Work task – Write out the lines from the top of the material through the line with "День Державного Прапора України (578, 771)", exactly and with nothing added.

Record extracts –
━━━━━━

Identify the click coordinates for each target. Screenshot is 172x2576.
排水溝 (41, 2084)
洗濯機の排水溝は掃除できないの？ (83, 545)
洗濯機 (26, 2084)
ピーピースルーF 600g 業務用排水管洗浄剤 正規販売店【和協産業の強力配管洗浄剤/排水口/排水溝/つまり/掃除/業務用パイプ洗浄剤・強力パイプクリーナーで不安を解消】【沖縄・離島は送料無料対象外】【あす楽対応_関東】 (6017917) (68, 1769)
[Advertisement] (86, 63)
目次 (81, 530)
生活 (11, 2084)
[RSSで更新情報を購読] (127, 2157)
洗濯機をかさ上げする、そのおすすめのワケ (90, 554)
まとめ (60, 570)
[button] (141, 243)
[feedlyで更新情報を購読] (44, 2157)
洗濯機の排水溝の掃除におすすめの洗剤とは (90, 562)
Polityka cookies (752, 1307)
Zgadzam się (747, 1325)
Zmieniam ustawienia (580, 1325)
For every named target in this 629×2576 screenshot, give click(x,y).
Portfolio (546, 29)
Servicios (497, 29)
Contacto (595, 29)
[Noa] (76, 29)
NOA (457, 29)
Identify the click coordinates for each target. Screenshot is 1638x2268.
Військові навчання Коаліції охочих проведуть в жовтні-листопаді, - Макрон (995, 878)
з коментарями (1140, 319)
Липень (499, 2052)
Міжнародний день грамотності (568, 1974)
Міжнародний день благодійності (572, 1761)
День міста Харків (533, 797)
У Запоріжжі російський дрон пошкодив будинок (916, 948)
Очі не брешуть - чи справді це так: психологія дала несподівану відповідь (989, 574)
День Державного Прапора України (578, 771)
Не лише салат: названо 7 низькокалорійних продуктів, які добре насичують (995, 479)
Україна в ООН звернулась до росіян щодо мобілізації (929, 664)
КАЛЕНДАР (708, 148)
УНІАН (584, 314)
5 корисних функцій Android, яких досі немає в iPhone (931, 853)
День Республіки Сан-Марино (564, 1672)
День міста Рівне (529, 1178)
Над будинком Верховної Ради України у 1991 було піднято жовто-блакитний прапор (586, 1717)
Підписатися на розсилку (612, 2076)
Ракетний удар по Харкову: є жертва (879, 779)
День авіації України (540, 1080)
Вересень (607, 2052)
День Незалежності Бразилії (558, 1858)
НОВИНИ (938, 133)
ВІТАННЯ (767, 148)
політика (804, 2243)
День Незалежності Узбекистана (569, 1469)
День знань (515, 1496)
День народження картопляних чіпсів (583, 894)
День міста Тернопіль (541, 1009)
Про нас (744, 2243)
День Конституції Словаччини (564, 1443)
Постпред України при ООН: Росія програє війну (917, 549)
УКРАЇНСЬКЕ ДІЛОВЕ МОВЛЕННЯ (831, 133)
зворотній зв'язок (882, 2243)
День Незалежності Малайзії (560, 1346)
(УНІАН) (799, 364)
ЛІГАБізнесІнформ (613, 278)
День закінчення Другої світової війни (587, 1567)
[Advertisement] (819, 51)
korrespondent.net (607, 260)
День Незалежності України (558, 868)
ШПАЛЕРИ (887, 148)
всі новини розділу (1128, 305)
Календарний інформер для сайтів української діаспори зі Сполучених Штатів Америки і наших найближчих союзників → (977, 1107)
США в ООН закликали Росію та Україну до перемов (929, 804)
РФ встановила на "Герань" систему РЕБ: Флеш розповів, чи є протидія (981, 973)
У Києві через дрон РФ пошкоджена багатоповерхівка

━━━━━━

Exercise response –
Identify the click coordinates for each target. Screenshot is 172x2576.
排水溝 (41, 2084)
洗濯機の排水溝は掃除できないの？ (83, 545)
洗濯機 (26, 2084)
ピーピースルーF 600g 業務用排水管洗浄剤 正規販売店【和協産業の強力配管洗浄剤/排水口/排水溝/つまり/掃除/業務用パイプ洗浄剤・強力パイプクリーナーで不安を解消】【沖縄・離島は送料無料対象外】【あす楽対応_関東】 (6017917) (68, 1769)
[Advertisement] (86, 63)
目次 (81, 530)
生活 (11, 2084)
[RSSで更新情報を購読] (127, 2157)
洗濯機をかさ上げする、そのおすすめのワケ (90, 554)
まとめ (60, 570)
[button] (141, 243)
[feedlyで更新情報を購読] (44, 2157)
洗濯機の排水溝の掃除におすすめの洗剤とは (90, 562)
Polityka cookies (752, 1307)
Zgadzam się (747, 1325)
Zmieniam ustawienia (580, 1325)
For every named target in this 629×2576 screenshot, give click(x,y).
Portfolio (546, 29)
Servicios (497, 29)
Contacto (595, 29)
[Noa] (76, 29)
NOA (457, 29)
Identify the click coordinates for each target. Screenshot is 1638x2268.
Військові навчання Коаліції охочих проведуть в жовтні-листопаді, - Макрон (995, 878)
з коментарями (1140, 319)
Липень (499, 2052)
Міжнародний день грамотності (568, 1974)
Міжнародний день благодійності (572, 1761)
День міста Харків (533, 797)
У Запоріжжі російський дрон пошкодив будинок (916, 948)
Очі не брешуть - чи справді це так: психологія дала несподівану відповідь (989, 574)
День Державного Прапора України (578, 771)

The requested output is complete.